Même si elle n’est pas encore évoquée officiellement, la question hante les gens du pouvoir, soucieux, au moment où la contestation en Kabylie pourrait bien se transformer en boycott du scrutin, de donner des gages aux observateurs extérieurs. Le précédent d’Ouyahia, un chef de gouvernement et chef de parti gérant un scrutin, celui des élections locales de 97, a laissé une fâcheuse et tenace image de fraude. Une fraude confirmée par le rapport d’une commission d’enquête parlementaire dont le contenu, sans appel pour le RND, est connu, même s’il n’a pas été officialisé. En tout cas, ce précédent milite pour que des mesures conservatoires soient prises afin d’éviter – ou du moins d’en atténuer la possibilité – une réédition du même scénario. Cela le devient d’autant plus que des informations distillées dans la presse ont laissé entendre un «retour en grâce» du FLN auprès des décideurs. Conclusion tirée automatiquement par certains milieux de l’opposition: cette année, la fraude va bénéficier au FLN.

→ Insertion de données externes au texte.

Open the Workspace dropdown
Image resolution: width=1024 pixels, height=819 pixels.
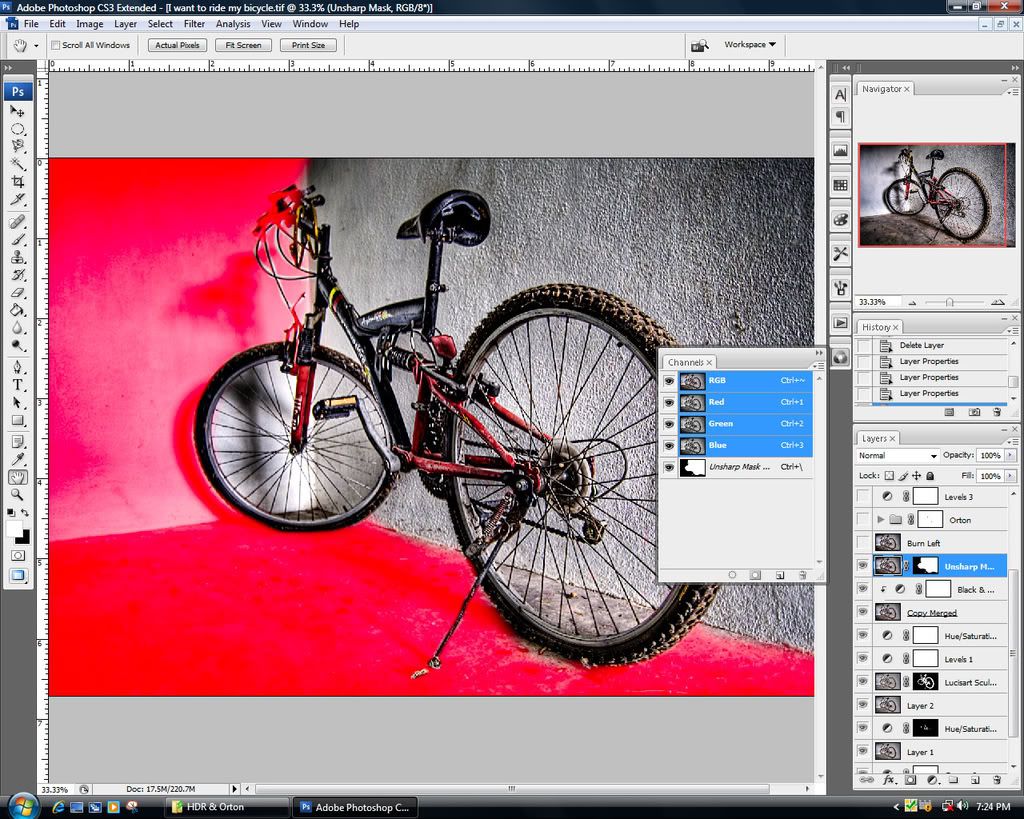tap(750, 45)
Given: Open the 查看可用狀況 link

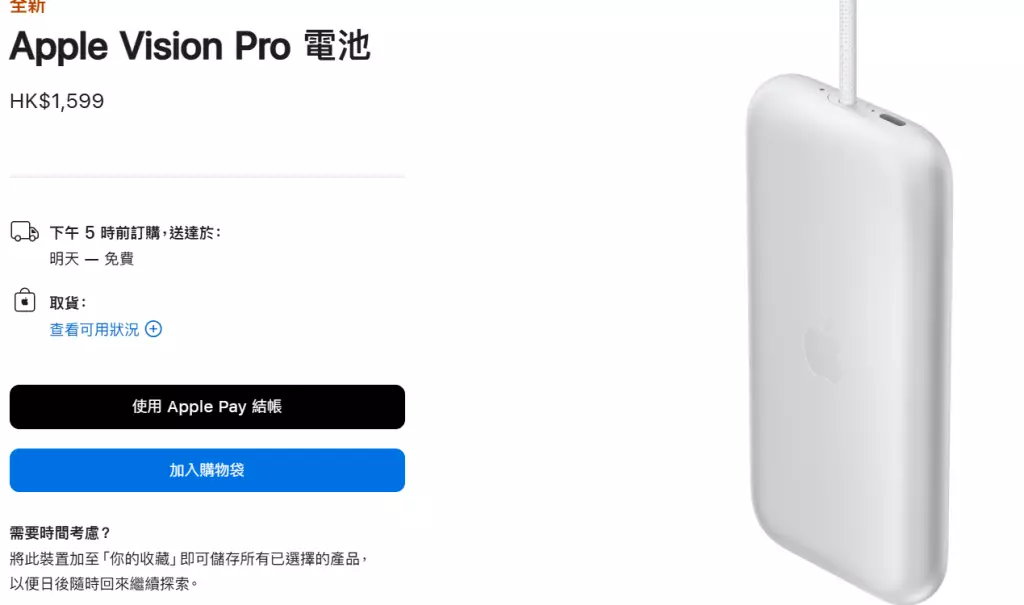Looking at the screenshot, I should click(95, 329).
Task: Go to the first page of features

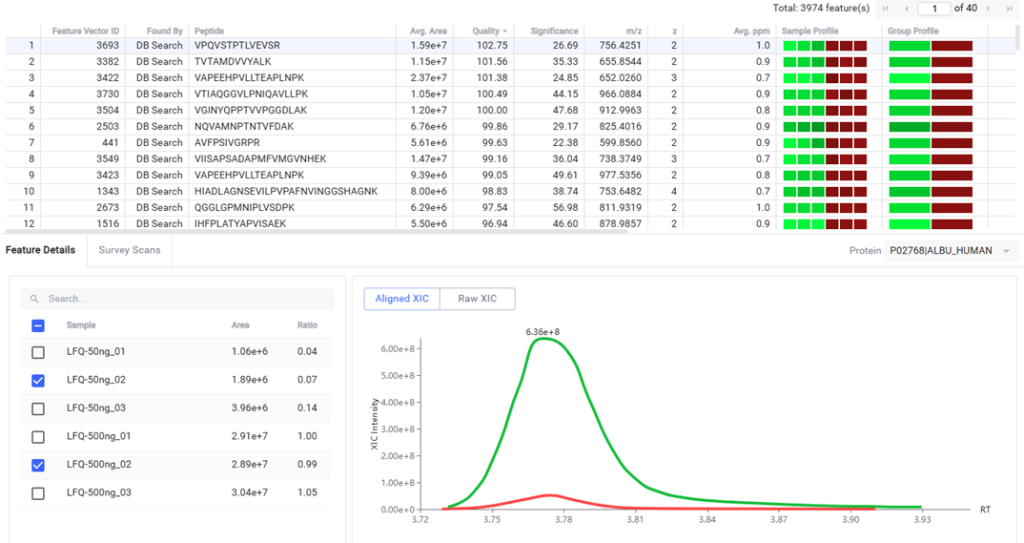Action: point(886,8)

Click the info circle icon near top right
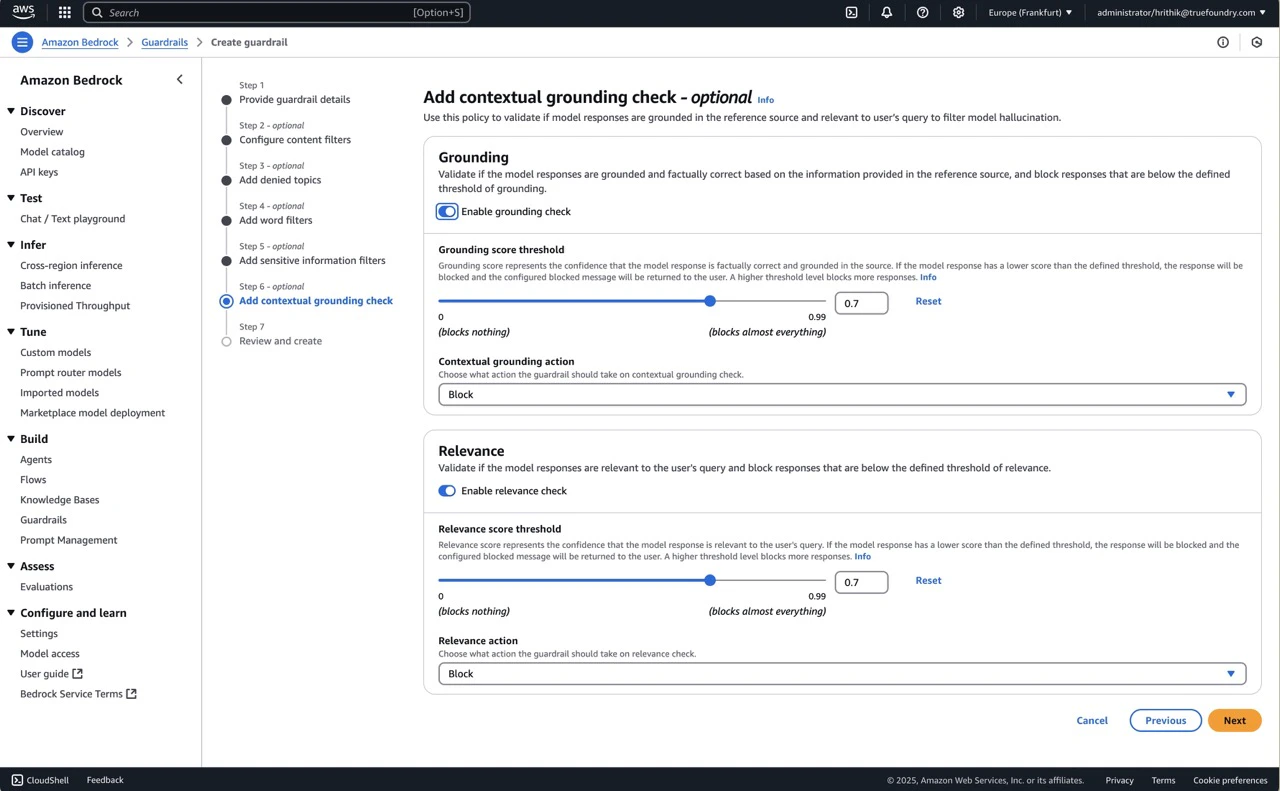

La question est en tout cas pressante et alimente depuis des semaines des rumeurs sur un départ des deux chefs de parti au gouvernement, à savoir Ali Benflis (FLN) et Ahmed Ouyahia (RND). Trois noms sont avancés pour prendre la tête du gouvernement durant le processus électoral: Abdelaziz Khellaf, ancien ministre du Commerce sous Chadli et secrétaire général de la présidence jusqu’à la mort de Boudiaf. Il pourrait quitter pour quelques mois l’Arabie Saoudite où il exerce dans une institution financière internationale pour accomplir cette mission ponctuelle. Deux autres noms sont cités: M. Chérif Rahmani et Abdelmadjid Tebboune.

Même s’ils n’en font pas cas-le FLN refusant même l’éventualité du départ de Benflis – , il se pose une véritable question de moralité politique de voir les deux chefs de parti du «pouvoir» continuer à occuper leurs fonctions dans une compétition censée être concurrentielle. Les précédentes expériences électorales sont encore dans les esprits et confortent l’énorme méfiance à l’égard d’un jeu électoral considéré comme truqué et sans enjeux réels. Les prochaines législatives ne sont pas exemptes du soupçon d’un jeu biaisé, où le régime organiserait une fausse alternance entre le FLN et le RND. Le jeu consisterait à ramener le RND à la seconde place, tandis que le FLN se redonnerait une première place et une nouvelle «virginité» politique.

Le départ des deux chefs de parti en charge des plus hauts postes de l’exécutif deviendrait une sorte d’impératif pour le pouvoir afin de sauver une élection qui ne suscite pas et c’est un doux euphémisme l’enthousiasme débordant des Algériens. Rien n’empêche en théorie qu’ils quittent le gouvernement pour y revenir après le scrutin. Ce serait, du point de vue du pouvoir pour qui cette élection sera une épreuve, un moindre mal.

Car, du point de vue de l’opinion publique, la «neutralité» des noms qui seraient pressentis pour gérer les élections n’est pas vraiment évidente. On peut même légitimement se demander s’ils sont de nature à secouer la morosité électorale ambiante. La question est restée entière après le Conseil des ministres d’hier, dont l’annonce avait alimenté beaucoup de rumeurs.